* **WHAT TO DO**: Could you write out the lines from the one with "574x278 pixels. Task: Open" through the end of the records, switching "username" to "handle" and keeping everything else the same? Leave the pictures out.

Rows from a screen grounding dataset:
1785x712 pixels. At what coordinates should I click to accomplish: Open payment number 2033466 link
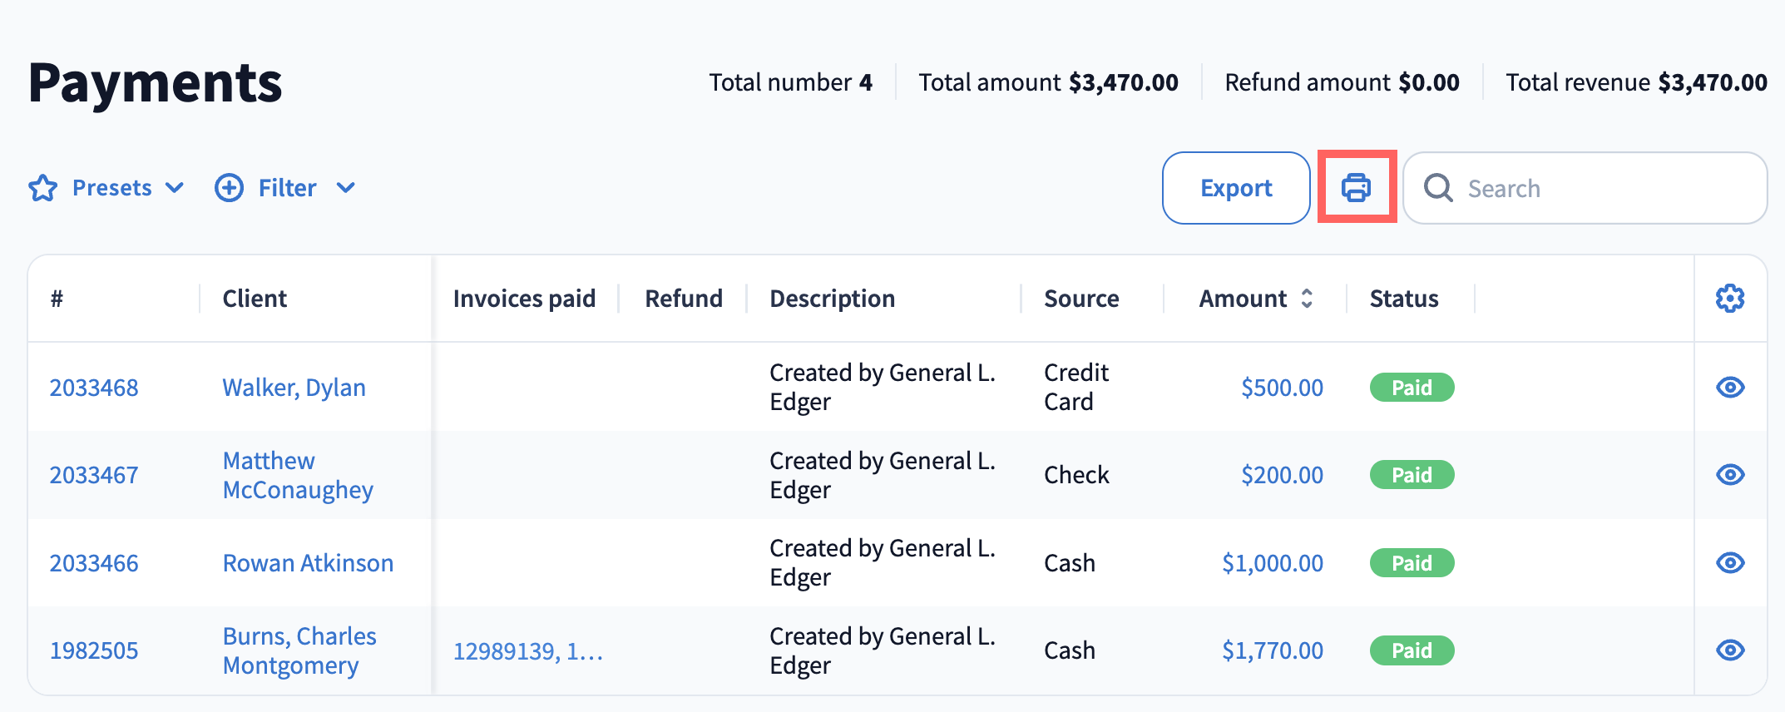(94, 563)
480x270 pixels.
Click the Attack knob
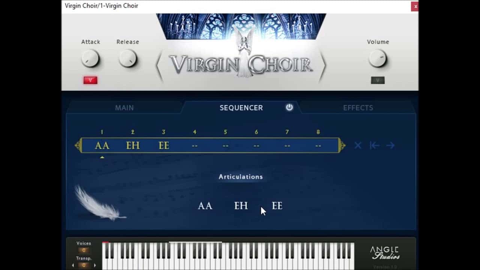point(90,59)
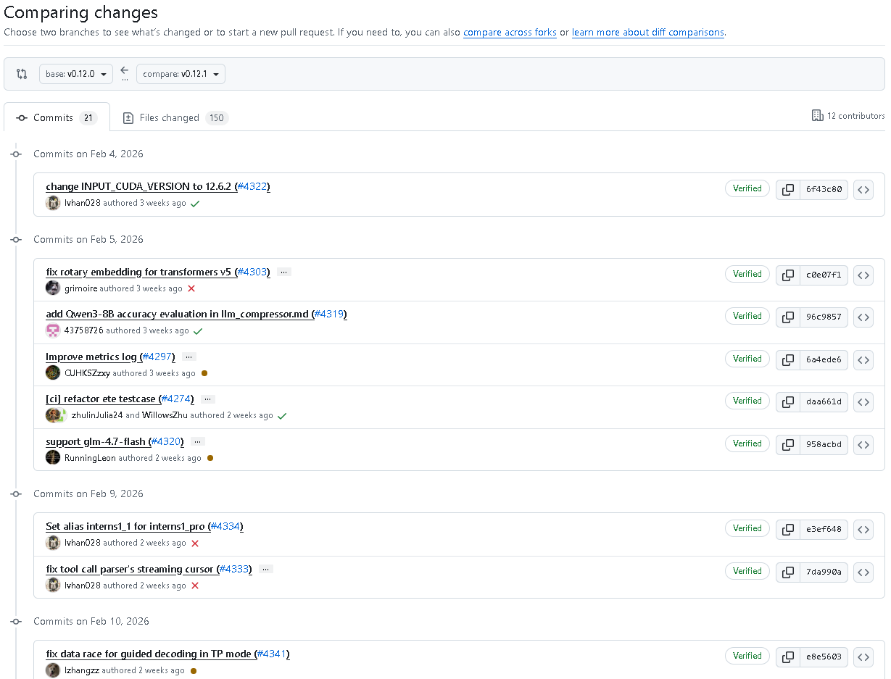Click Verified badge on commit e3ef648
The width and height of the screenshot is (891, 679).
click(747, 528)
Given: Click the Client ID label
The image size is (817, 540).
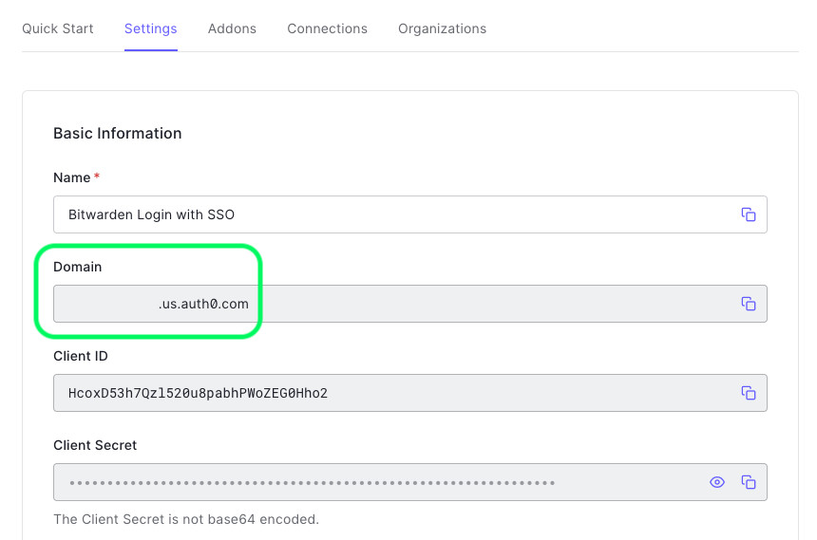Looking at the screenshot, I should (81, 356).
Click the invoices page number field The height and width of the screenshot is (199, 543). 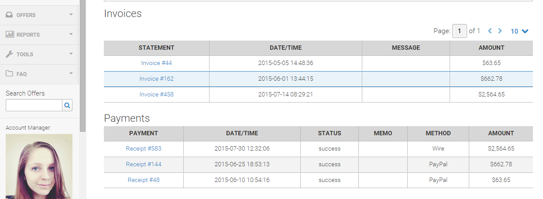460,31
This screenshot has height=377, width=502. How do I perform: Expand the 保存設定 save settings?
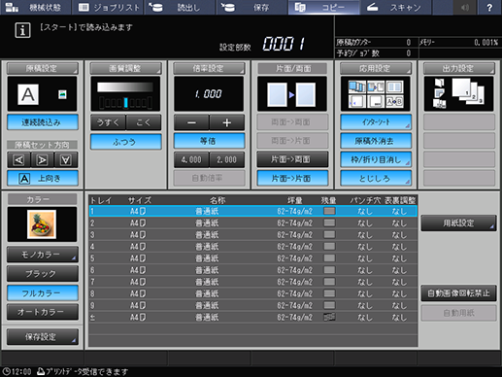(x=43, y=337)
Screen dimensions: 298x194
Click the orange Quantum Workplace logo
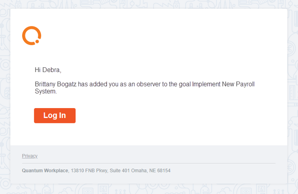point(32,36)
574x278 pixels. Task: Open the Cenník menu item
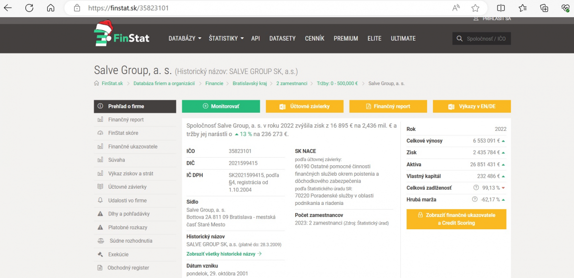[x=314, y=39]
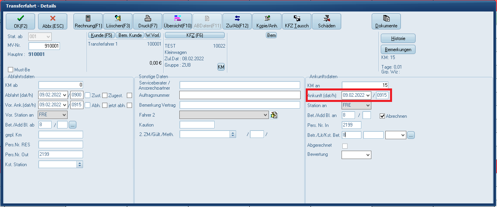Viewport: 497px width, 207px height.
Task: Uncheck the Abrechnen checkbox
Action: pos(382,116)
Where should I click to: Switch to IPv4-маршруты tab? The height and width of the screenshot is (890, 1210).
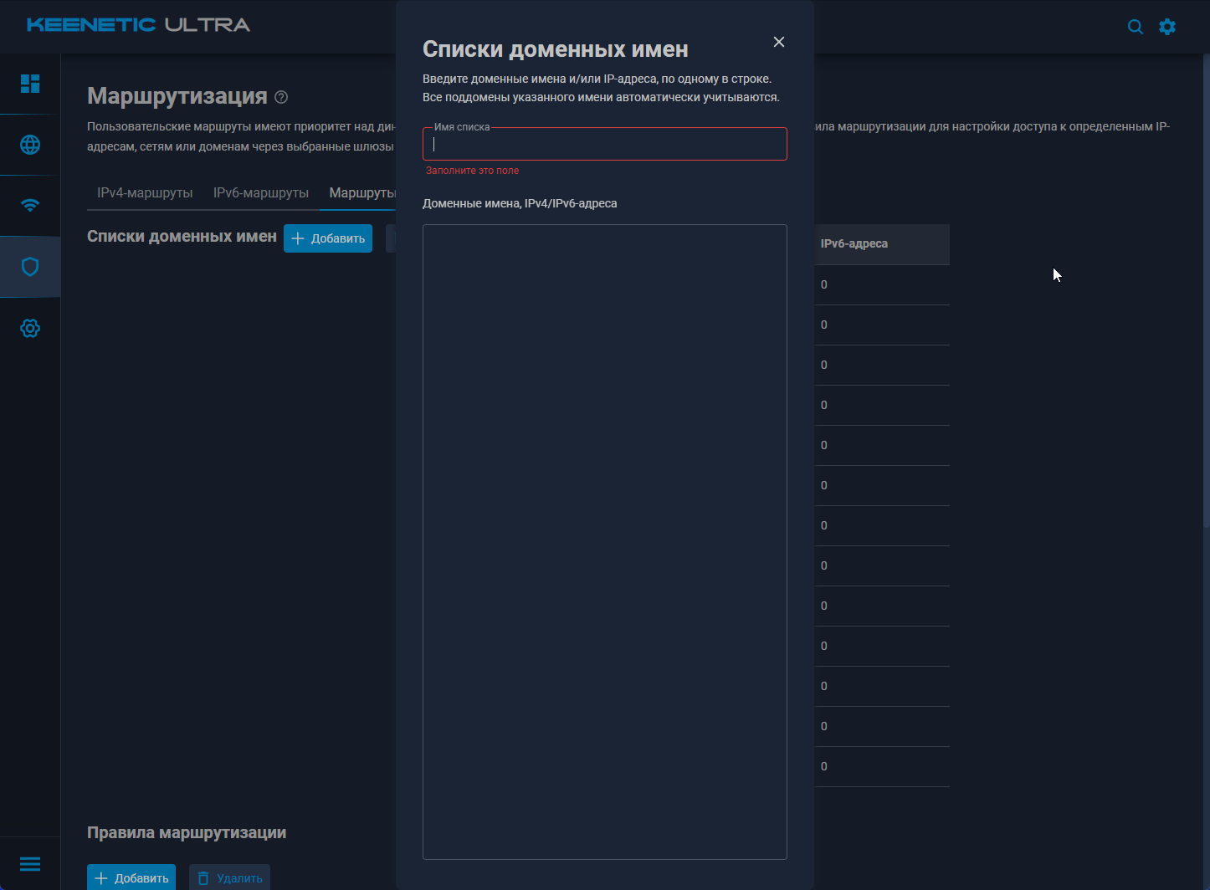coord(145,193)
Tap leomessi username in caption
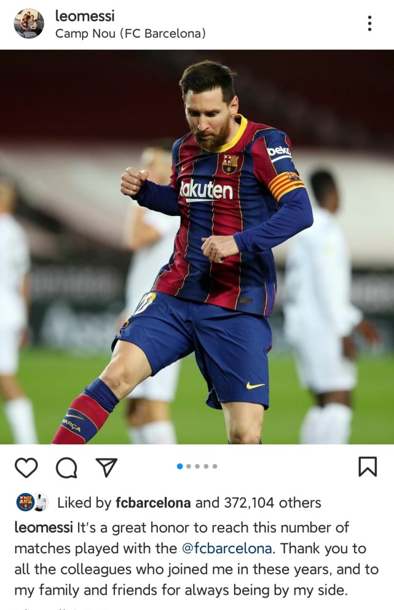This screenshot has height=610, width=394. pos(44,528)
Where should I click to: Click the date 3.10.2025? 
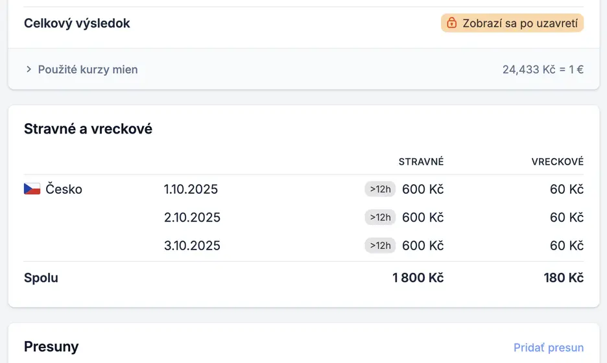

* **ANSWER**:
574x278 pixels. Task: Open the Cenník menu item
[x=314, y=39]
Viewport: 497px width, 207px height.
Task: Uncheck the Abrechnen checkbox
Action: pos(382,116)
Where should I click to: Switch to IPv4-маршруты tab? The height and width of the screenshot is (890, 1210).
coord(145,193)
Tap leomessi handle in caption
This screenshot has height=610, width=394. pos(44,528)
Where should I click to: Click the date 3.10.2025? 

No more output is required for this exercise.